Passage provided:
◆ ◆ ◆ ◆

Thus far we have explicitly characterized the possible equilibrium outcomes within a neighborhood, but when studying social dynamic processes it is essential not to rely exclusively on equilibrium analysis but consider also off equilibrium dynamics (Pancs and Vriend 2007). Recall that we have focused only on the deterministic asymptotic version of the stochastic finite population framework characterized by transition probabilities as in Eq. 3, however such an approach may lead to the loss of important information in the presence of multiple equilibria as discussed in Marsiglio and Tolotti (2018).¹⁶ Indeed, in this case (which occurs whenever J > |b − c + p| and b − c < 0), due to the probabilistic nature of the model and the presence of two locally stable equilibria, namely \(\overline {w}_{L}\) and \(\overline {w}_{H}\), it may well be possible that, despite our deterministic theory suggests that as long as \(w_{0}> \overline {w}_{M}\) the long run equilibrium will be \(\overline {w}_{H}=1\), the equilibrium achieved will be \(\overline {w}_{L}=w^{-}\) meaning that the neighborhood will endogenously tip (provided that Δ > 0 holds true) giving rise to minority segregation (without any migration flow or change in the tipping point). This feature is related to the metastability properties of the two stable equilibria, whereby metastability is defined as in Benaim and Weibull (2003).¹⁷

We illustrate this outcome in Fig. 2 which represents the evolution of the white share as predicted by the asymptotic deterministic model (solid curve) and resulting from a simulation of the stochastic finite population model (dotted curve). We arbitrarily set the parameter values as follows: J = 1.3, b − c = − 0.25, x₀ = 0.806, N = 100, implying that the tipping point is \(\overline {w}_{M}\approx 0.8\), which is consistent with the estimate of Card et al. (2008). However, it is possible to show that the results will be qualitatively identical in any other parametrization giving rise to tipping (see Proposition 3). Note that since \(w_{0}>\overline {w}_{M}\) we would expect, consistent with our asymptotic theory, that white flight will not occur and the neighborhood will become entirely populated by whites, that is \(\overline {w}_{H}=1\). In panel A, we show the typical situation in which the white share converges straight towards the expected equilibrium of majority segregation. In panel B, in contrast, we show that the white share converges towards the unexpected equilibrium of minority segregation, \(\overline {w}_{L}=w^{-}_{S}=0.099\), and such a shift from the basin of attraction of one equilibrium to the other occurs endogenously leading to polarization in agents’ decisions: each agent decides whether to leave by forming his own expectations about the behavior of other agents, and when many agents agree on their expectations of a large number of agents leaving (even if the share of whites is higher than the tipping point) this will give rise to a process of white flight resulting in minority segregation (in which the actual white share falls short of the tipping point). By recalling that in our setup the white share does not necessarily coincide with the white flight share, to gain better understanding on the dynamics underlying the above figure, we report in Fig. 3 the fraction of whites arriving and leaving the neighborhood per unit of time¹⁸ associated with the two panels in Fig. 2. In panel A we can observe that convergence to the expected equilibrium \(\overline {w}_{H}=1\) occurs when the share of incoming whites (the black curve) exceeds the white flight share (the red curve). In contrast, in panel B we have the opposite situation in which the red curve is always above the black one, thus resulting in converge to the unexpected equilibrium of minority segregation. We can thus state the following result.

◆ ◆ ◆ ◆

Provided information:

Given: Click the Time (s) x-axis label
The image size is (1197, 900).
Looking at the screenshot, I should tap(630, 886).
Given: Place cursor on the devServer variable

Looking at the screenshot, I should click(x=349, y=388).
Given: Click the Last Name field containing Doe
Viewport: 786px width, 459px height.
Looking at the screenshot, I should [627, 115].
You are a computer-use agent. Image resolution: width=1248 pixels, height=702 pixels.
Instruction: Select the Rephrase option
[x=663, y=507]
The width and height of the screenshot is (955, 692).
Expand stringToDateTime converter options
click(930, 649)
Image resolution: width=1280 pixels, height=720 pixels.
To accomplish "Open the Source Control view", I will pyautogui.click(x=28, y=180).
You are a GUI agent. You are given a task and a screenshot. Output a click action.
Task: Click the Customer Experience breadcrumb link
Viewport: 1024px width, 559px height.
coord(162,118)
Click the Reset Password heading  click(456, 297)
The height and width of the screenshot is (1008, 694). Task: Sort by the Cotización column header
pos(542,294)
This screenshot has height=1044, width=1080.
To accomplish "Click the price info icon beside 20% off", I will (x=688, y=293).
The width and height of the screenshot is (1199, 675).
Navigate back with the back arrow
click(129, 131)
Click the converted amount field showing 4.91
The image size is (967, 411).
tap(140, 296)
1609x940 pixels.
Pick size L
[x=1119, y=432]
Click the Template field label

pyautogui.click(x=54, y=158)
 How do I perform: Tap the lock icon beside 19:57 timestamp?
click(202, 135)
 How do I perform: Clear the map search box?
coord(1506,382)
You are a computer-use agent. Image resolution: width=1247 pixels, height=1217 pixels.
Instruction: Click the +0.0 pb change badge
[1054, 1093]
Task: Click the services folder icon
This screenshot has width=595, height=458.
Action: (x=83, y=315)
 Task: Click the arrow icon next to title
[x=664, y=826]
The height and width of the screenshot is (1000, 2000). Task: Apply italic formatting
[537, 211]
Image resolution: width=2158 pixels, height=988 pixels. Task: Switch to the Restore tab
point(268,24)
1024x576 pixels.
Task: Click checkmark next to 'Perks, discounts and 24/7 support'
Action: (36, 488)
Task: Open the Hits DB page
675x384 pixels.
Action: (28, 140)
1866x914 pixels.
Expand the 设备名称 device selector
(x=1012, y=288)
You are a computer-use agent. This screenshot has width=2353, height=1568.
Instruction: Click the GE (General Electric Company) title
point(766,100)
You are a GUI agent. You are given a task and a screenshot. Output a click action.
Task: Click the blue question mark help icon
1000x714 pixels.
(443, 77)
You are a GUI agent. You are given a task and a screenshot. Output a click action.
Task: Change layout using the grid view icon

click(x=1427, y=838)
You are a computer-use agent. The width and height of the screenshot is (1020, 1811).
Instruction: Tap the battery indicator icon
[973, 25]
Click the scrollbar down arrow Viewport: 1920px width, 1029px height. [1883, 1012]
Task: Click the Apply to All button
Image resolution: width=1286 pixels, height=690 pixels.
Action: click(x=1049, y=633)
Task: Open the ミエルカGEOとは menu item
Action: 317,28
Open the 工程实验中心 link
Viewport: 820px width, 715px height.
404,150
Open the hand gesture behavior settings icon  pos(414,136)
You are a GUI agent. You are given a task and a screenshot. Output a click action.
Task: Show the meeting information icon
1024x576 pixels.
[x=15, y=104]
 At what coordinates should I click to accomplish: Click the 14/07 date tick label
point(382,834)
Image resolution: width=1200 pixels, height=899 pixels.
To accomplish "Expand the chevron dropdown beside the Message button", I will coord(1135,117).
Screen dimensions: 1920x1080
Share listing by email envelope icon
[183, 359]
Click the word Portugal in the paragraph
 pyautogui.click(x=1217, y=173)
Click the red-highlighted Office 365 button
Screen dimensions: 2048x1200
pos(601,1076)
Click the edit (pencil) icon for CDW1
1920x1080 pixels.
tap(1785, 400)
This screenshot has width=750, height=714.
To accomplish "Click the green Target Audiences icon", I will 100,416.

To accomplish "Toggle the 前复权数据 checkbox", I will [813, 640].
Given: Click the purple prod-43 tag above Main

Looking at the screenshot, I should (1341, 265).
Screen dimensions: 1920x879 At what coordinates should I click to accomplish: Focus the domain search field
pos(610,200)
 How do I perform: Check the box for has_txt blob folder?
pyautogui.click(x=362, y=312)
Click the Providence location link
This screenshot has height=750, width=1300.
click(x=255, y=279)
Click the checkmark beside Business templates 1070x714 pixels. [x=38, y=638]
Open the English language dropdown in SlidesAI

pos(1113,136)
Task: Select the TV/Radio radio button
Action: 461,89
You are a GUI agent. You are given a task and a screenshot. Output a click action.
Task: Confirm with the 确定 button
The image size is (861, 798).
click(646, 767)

◆ ◆ ◆ ◆

Requirements: In the passage on neighborhood tipping, whose estimate is the tipping point of about 0.8 said to be consistent with?

Finished exercise: Card et al. (2008)